Carrot Aurore1ORCID,Oudard Stéphane2,Colomban Olivier1ORCID,Fizazi Karim3ORCID,Maillet Denis45,Sartor Oliver6ORCID,Freyer Gilles14ORCID,You Benoit14ORCID

Affiliation:

1. EA3738 CICLY, UCBL - HCL Faculté de Médecine Lyon-Sud, Université Claude Bernard Lyon 1, Oullins, France

2. Department of Medical Oncology, Georges Pompidou Hospital, University Paris Cité, Paris, France

3. Institut Gustave Roussy, Villejuif, France

4. Institut de cancérologie des Hospices Civils de Lyon (IC-HCL), Oncologie médicale, CITOHL, Lyon, France

5. Université de médecine Jacques Lisfranc, Saint-Etienne, France

6. Tulane Cancer Center, New Orleans, LA

Abstract

PURPOSE In a previous exploratory study, modeled early longitudinal prostate-specific antigen (PSA) kinetics observed within the 100-first treatment days with androgen deprivation therapy with or without docetaxel was associated with progression-free survival (PFS) and overall survival (OS) in patients with prostate cancer with rising PSA levels after primary local therapy. This prognostic value had to be confirmed in different settings. The objectives were to assess PSA kinetics modeling in patients with metastatic castration-resistant prostate cancer (mCRPC) treated with chemotherapy in FIRSTANA trial and to investigate modeled PSA kinetic parameters prognostic/predictive value. MATERIALS AND METHODS FIRSTANA phase III trial (ClinicalTrials.gov identifier: NCT01308567 ) assessed whether cabazitaxel is superior to docetaxel in terms of PFS/OS in patients with chemotherapy-naïve mCRPC. PSA longitudinal kinetics was assessed using the previous kinetic-pharmacodynamics model.
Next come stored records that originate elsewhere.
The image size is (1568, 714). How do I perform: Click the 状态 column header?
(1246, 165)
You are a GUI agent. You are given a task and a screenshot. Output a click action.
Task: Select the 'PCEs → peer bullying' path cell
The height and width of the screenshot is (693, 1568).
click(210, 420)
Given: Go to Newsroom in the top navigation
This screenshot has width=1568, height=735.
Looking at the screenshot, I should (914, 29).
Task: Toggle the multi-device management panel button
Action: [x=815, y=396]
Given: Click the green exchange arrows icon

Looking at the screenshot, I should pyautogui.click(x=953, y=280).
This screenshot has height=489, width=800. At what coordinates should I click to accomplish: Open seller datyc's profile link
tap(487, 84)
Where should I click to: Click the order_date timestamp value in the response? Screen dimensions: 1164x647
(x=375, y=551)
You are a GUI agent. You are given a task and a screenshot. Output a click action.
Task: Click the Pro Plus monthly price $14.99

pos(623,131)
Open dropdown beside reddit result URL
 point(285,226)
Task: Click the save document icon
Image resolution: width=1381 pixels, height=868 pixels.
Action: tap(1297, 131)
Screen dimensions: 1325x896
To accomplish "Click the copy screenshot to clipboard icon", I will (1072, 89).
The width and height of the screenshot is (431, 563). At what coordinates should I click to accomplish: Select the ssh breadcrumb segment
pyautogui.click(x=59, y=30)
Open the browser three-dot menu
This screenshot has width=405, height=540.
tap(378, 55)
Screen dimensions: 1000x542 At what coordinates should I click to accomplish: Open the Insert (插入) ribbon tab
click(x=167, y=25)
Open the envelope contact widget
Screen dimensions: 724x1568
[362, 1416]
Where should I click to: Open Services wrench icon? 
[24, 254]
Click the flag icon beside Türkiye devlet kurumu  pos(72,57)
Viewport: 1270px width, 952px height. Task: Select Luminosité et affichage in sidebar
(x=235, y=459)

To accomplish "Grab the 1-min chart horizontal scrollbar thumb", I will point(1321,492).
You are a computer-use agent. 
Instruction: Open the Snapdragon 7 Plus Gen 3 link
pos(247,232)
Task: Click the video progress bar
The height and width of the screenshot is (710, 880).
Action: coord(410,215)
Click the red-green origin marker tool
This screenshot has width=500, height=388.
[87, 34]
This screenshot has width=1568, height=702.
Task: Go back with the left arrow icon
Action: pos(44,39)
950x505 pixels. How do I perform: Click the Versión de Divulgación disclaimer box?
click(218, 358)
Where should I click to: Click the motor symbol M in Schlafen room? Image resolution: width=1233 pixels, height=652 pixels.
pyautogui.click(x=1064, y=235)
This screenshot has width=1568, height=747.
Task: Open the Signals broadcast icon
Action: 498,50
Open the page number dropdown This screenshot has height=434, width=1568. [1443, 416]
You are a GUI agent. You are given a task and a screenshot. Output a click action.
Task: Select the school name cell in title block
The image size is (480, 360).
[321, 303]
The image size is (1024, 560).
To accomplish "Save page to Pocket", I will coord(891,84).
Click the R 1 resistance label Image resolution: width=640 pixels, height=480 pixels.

Patient modeled ELIMination rate constant K (PSA.KELIM) was used to categorize favorable/unfavorable PSA declines (standardized PSA.KELIM < or ≥ 1.0 days–1) and further correlated with PFS/OS. RESULTS In total, 1,050 of 1,168 enrolled patients were assessable for PSA.KELIM estimation. The median PSA.KELIM was 0.02 days–1. In univariate analyses, PSA.KELIM exhibited a significant prognostic value regarding survival: unfavorable versus favorable PSA.KELIM; median PFS, 3.6 months (95% CI, 3.0 to 4.2) versus 4.7 months (95% CI, 3.9 to 5.2), P = .002; median OS, 17.4 months (95% CI, 14.8 to 19.3) versus 28.4 months (95% CI, 26.7 to 31.6), P < .001. In multivariate analyses, PSA.KELIM was significant for PFS (hazard ratio [HR], 0.79 [95% CI, 0.67 to 0.93], P = .005) and OS (HR, 0.51 [95% CI, 0.44 to 0.60], P < .001), together with baseline radiological tumor progression and PSA doubling time. PSA.KELIM predictive value was not significant across treatment arms. CONCLUSION This external validation study confirmed previous results about modeled PSA longitudinal kinetics prognostic value regarding PFS/OS in patients with mCRPC treated with taxanes. PSA.KELIM could be used to identify a subpopulation with poor prognosis, who may benefit from treatment intensification.